Results from consistency tests indicate that most greenhouse gas only simulations (G, shown by "x") are inconsistent with observations. Ten of the GS simulations in both panels are in agreement with observed trend patterns, discrepancies arise mostly from the magnitude of a sulphate signal (vertical axis). The failure to detect a sulphate signal as well as a greenhouse gas signal in panel (c) is due to the two signals being very highly correlated if only spatial patterns are used- this makes separation of the signals difficult. These results show that estimates of a sulphate aerosol signal from observations are model dependent and quite uncertain, while a single anthropogenic signal can be estimated with more confidence.
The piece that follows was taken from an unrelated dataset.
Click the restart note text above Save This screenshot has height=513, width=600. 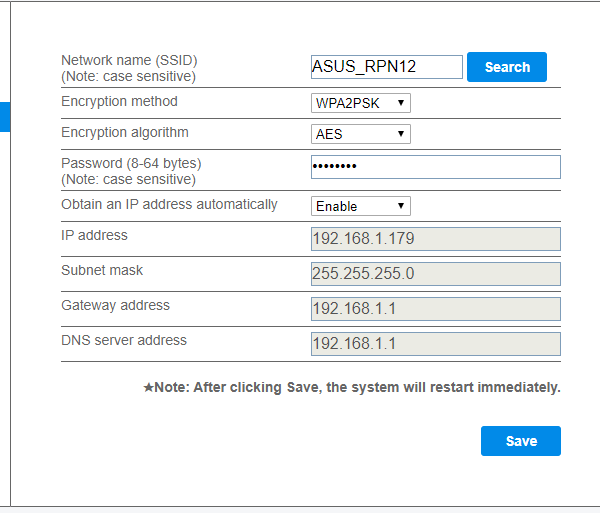click(x=352, y=387)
All units are in °C/50 year, values in the upper right quadrant refer to a physically meaningful greenhouse warming and sulphate aerosol cooling signal. The consistency test establishes whether the difference between a modelís and the observed amplitude estimate is significantly larger than the combined uncertainty in the observations (internal variability + observational uncertainty) and the model simulation (internal variability). The figure is derived by updating the data used by Barnett et al. (1999) (for details of the analysis see Hegerl et al., 2000) and then applying a simple linear transformation of the multi-regression results (Hegerl and Allen, 2000).
Results for 1946 to 1995 period used by Barnett et al. (1999) are similar, except fewer of the models in b and c agree with observations and the case of both signals being zero in c is not rejected. Simulations of natural forcing only ending before 1998 are also rejected in that case.